Penny mengatakan pihaknya memiliki koreksi terhadap uji klinis obat covid-19 tersebut. Pertama obat tersebut belum bisa merepresentasikan populasi.Menurut dia suatu riset penelitian harus dilakukan secara acak, sehingga bisa mewakili masyarakat Indonesia.

"Jadi dari pasien sebagai subjek yang dipilih menunjukan sampel acak seperti protokol yang ada misalnya variasi demografi dari derajat keparahan, sakitnya kan derajat ringan, sedang, parah tapi subjek dengan obat uji ini tidak merepresentasikan keberagaman atau acak itu validitas suatu riset," ungkap Penny.
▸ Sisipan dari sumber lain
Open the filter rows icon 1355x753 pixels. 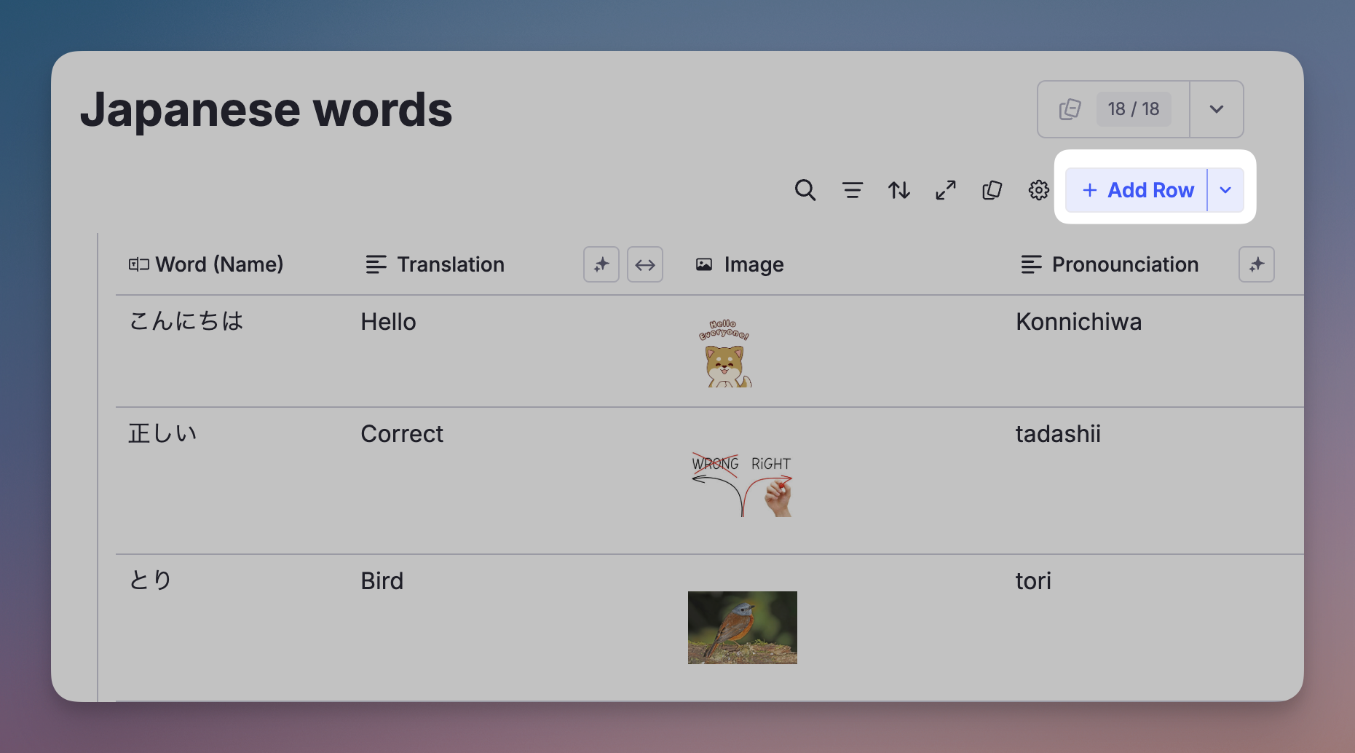point(852,190)
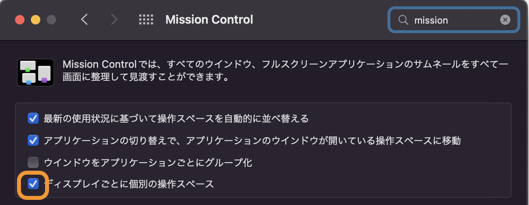Click the 最新の使用状況に基づいて操作スペースを自動的に並べ替える label text
Screen dimensions: 529x205
pyautogui.click(x=176, y=118)
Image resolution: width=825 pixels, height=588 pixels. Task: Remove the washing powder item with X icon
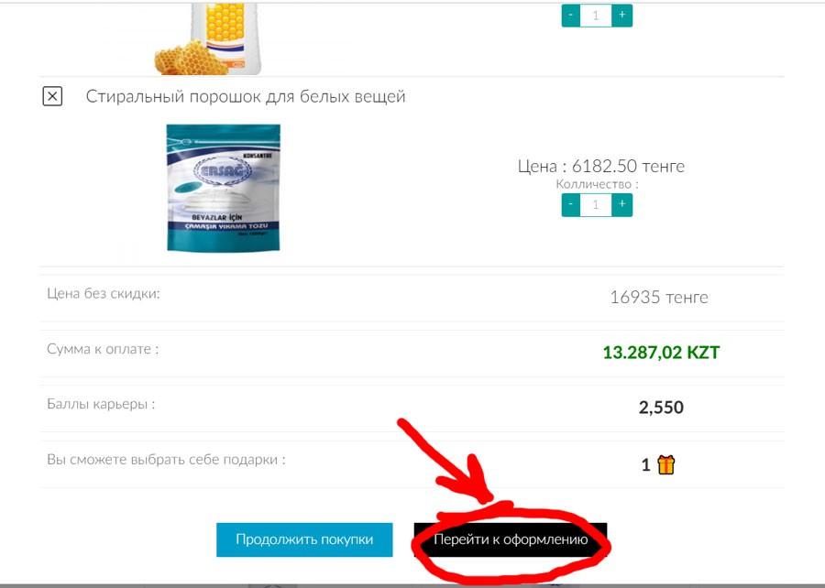click(x=52, y=96)
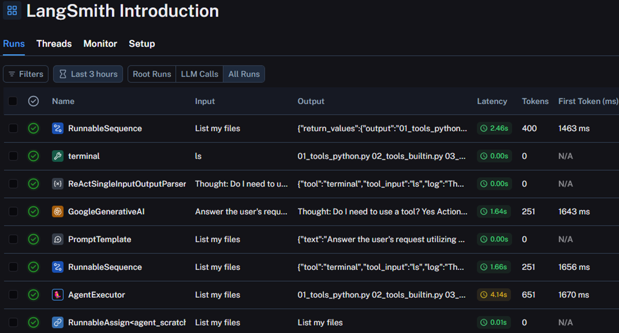Click the RunnableAssign chain link icon

58,323
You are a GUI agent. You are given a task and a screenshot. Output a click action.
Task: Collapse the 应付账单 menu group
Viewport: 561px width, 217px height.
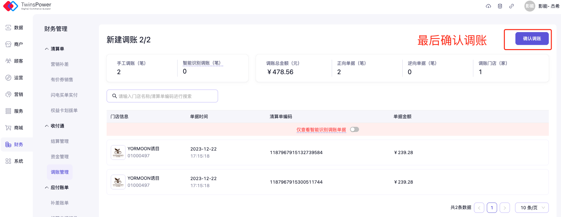click(57, 187)
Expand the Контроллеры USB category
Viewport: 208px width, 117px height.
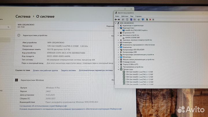pos(118,52)
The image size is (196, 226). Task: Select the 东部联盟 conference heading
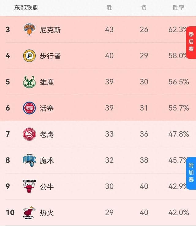(26, 7)
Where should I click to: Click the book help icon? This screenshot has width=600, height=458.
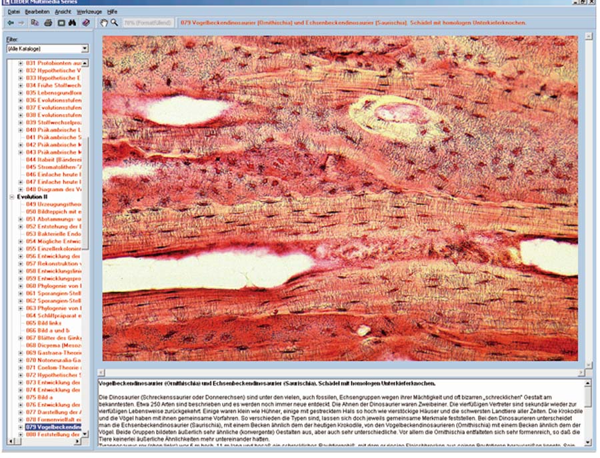(85, 23)

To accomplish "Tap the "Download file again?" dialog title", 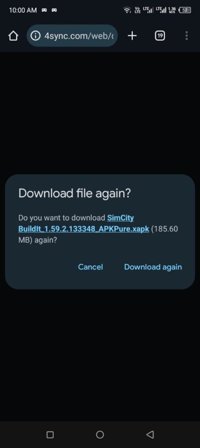I will coord(74,193).
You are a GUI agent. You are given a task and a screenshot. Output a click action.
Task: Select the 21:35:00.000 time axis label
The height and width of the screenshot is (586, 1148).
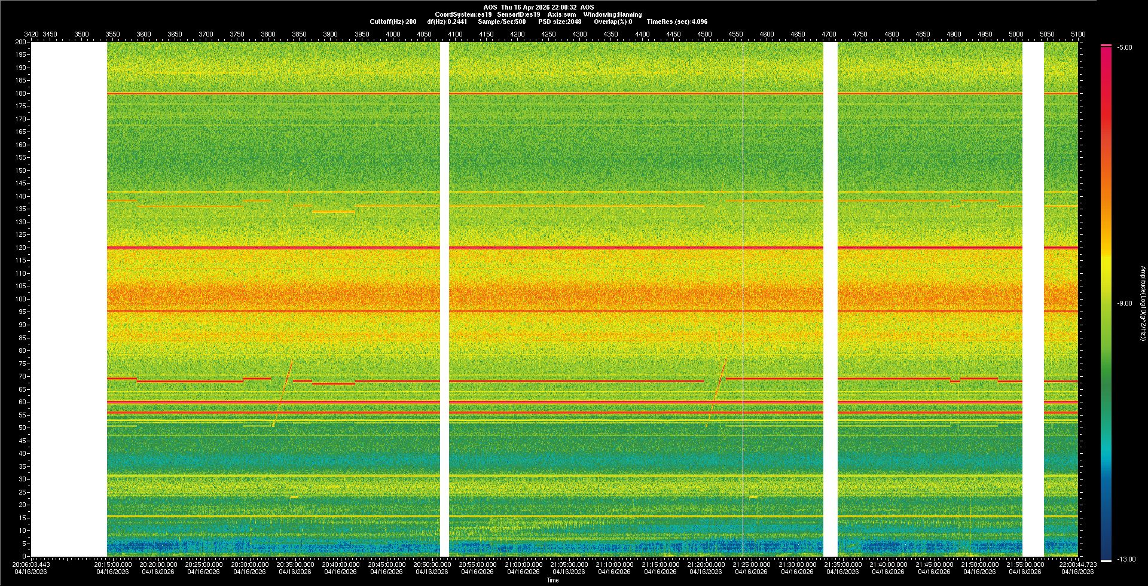[x=842, y=564]
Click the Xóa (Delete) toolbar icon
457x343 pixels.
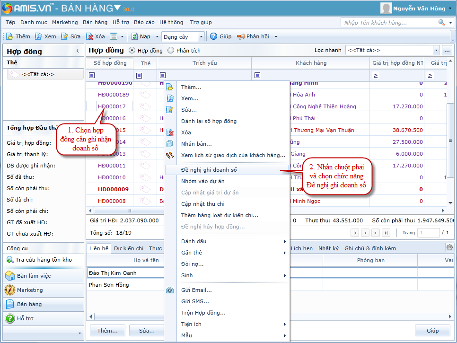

Selain itu pihaknya juga menemukan dalam uji klinis tersebut orang tanpa gejala (OTG) diberikan obat terapi. Padahal kata Penny dalam protokol penelitian OTG tidak perlu diberikan terapi obat covid-19.

"Padahal OTG tidak perlu diberikan obat, karena dalam protokol bukan OTG kita mengarah penyakit ringan, sedang dan berat," jelas Penny.